KARIM

Lennox Theatre, July 27

4/10

Jane Phegan and Alex Malone. Top: Alex Malone and Youssef Sabet. Photos: Phil Erbacher.

Ostensibly it’s Tahmoor – one of many close-to-Sydney towns through which the Hume Highway once crawled, before the expressway scorched across the landscape – that’s the prison for Karim and Beth. But really it’s family. Some iron combination of guilt, love and habit have been forged into bars that leave Karim (Youssef Sabet) and Beth (Alex Malone) merely looking out at the world rather than being in it.

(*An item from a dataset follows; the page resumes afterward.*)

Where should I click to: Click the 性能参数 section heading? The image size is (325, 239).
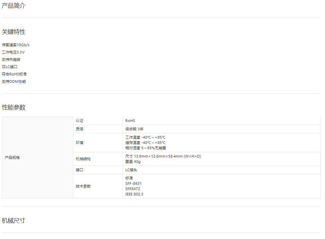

In James Elazzi’s new play, Beth, Karim’s best friend, lives in a menage a trois with her mother, Kaye (Jane Phegan) and Kaye’s ice addiction. Karim, meanwhile, scratches a living with his father, Joe (Andrew Cutcliffe), by scavenging or by the backbreaking harvesting of Lebanese cucumbers.

His swirling dreams of life outside of Tahmoor don’t come into focus until he sees an oud belonging to their neighbour Abdul (George Kanaan). Abdul, an oasis of civilisation in the Tahmoor desert, escaped the Lebanese Civil War clutching the odd like a child. Karim knows nothing of his cultural heritage, but is seduced by the instrument’s shape and sound, and swiftly acquires some proficiency under Abdul’s tutelage. The oud just might be the key to Karim’s prison – as well as to an affair with Abdul, much to Joe’s disgust.

Youssef Sabet and George Kanaan. Photos: Phi Erbacher.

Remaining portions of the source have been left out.